FOSSPicks

Chafa

If there's one thing the traditional command line is missing, it's animation. Not just flashing colors or pretend rotating characters, but actual moving things as you might see them from a desktop application. Considering the limitations of a text-based interface, you might think this is impossible to achieve, but Chafa has managed to make it look easy. And Chafa doesn't just handle animations, it can also display almost any image you can throw at it, all rendered almost perfectly, directly in your console. It does this by converting images and animations into ANSI X3.64 control sequences and ANSI/Unicode characters. The resulting images and animations are of a much higher resolution than you might expect from the command line, and it's genuinely useful to be able to view certain files without switching back to the desktop.

At its simplest, the chafa command takes a single argument as the path to the image or animation file. This will then be displayed as the output, inline with your command line. Color reproduction will depend on your terminal's capabilities, but it defaults to 24-bit output and can easily be reduced with an additional argument. There are dither options to help you get the most out of a limited palette. Changing the font size won't change the size of the image, but the font-to-image ratio can be adjusted to stretch or shrink an image in the output either horizontally or vertically. There are, of course, further options to scale an image manually or to get an image or animation to use as much space as it can. It's only when you start using Chafa that you realize how useful viewing images in the command line is, and it's equally brilliant that you can also view animations at almost the same quality you'd expect on the desktop. If you spend most of your day with the command-line interface, this is an essential install.

Project Website

https://github.com/hpjansson/chafa

Chafa's name is an acronym of "character art facsimile," and it can display both static images and animations on the terminal.

Note-taking app

FeatherNotes

There are lots of note-taking applications, but the majority are all trying to do something unique – whether that's note taking with keyboard shortcuts, on the command line, via a desktop widget, or synced with a phone app. FeatherNotes isn't unique in this way, but it is unique as a great and effective note-taking tool. FeatherNotes is a Qt-based hierarchical note manager with a rich text editor, support for embedded images, excellent search functionality, and password protection. The main application window operates a lot like an empty file manager, with a panel for the hierarchical view on the left and the text editor on the right. You can start creating notes immediately, and the editor is brilliant to work with. It offers all the same kind of markup you get from a word processor, including font control, left and right alignment, justification options, and good support for both lists and tables. Editing also feels remarkably fast.

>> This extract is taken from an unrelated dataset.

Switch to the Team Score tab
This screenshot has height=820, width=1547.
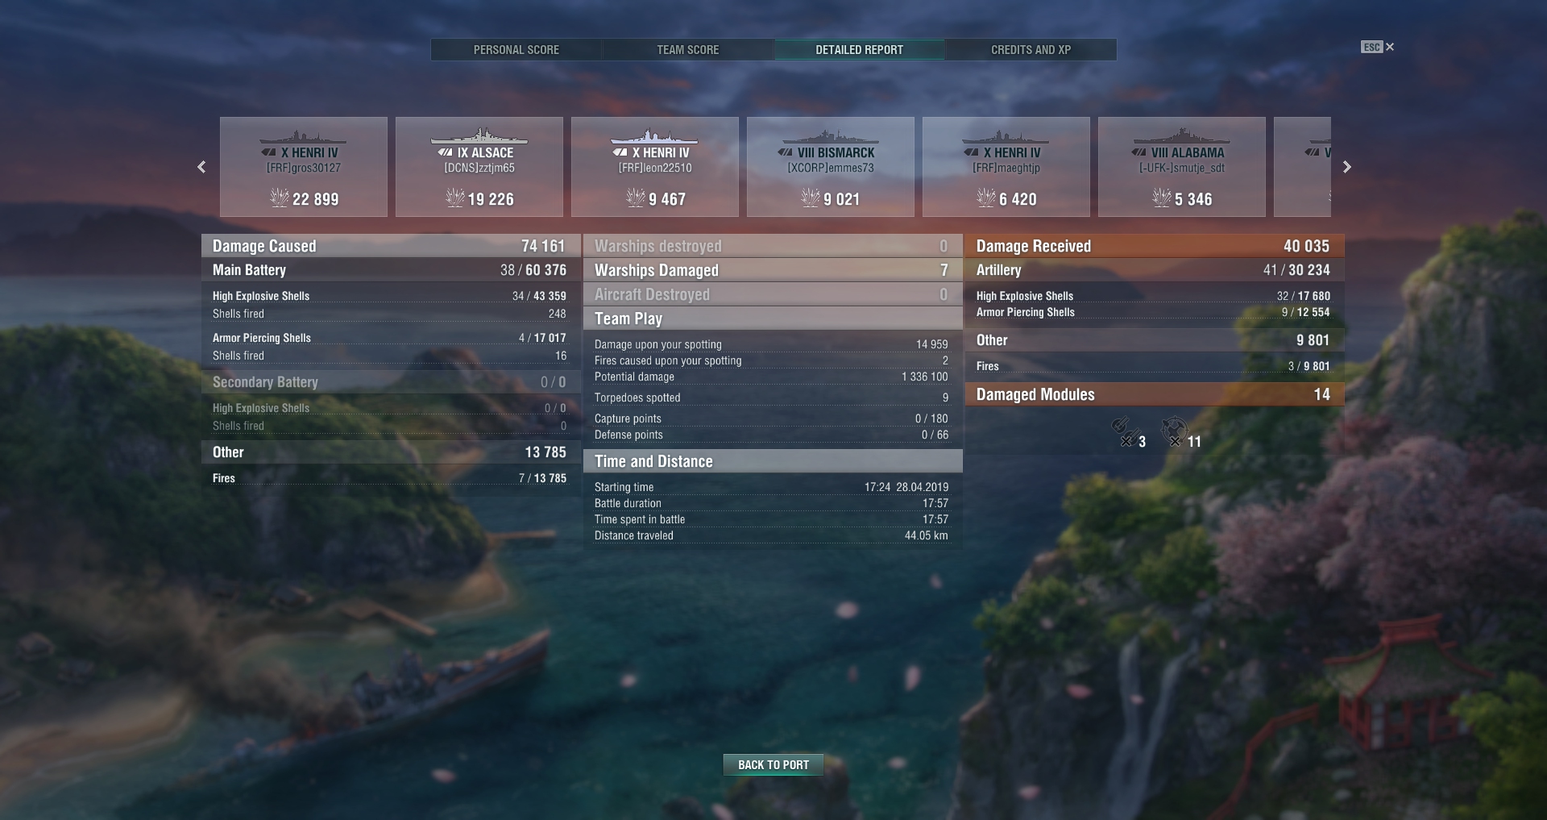click(x=688, y=50)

The application is set up to help you make notes quickly, and you can start typing before you've even created a default state. New notes are created as nodes in the view on the left, and these can be added underneath a parent or as a new top-level parent, with as many sub-levels as you need. Nodes can be tagged to make search easier, have their fonts changed, and even have an icon assigned to them. You could use an application icon for notes related to a specific tool, for example, or photos for characters in a work of fiction. Just like files in a file manager, nodes can easily be dragged from one place to another, and the entire project can be exported as either HTML or as a PDF, as a single node or for the whole project. This is a brilliant way of organizing a book or large document, for example, and we can't think of any other note-taking application with an equivalent feature.

Project Website

https://github.com/tsujan/FeatherNotes

FeatherNotes is a note-taking app that's also brilliant for authors because you can export your current structure as a single file – great for trying out chapter ordering.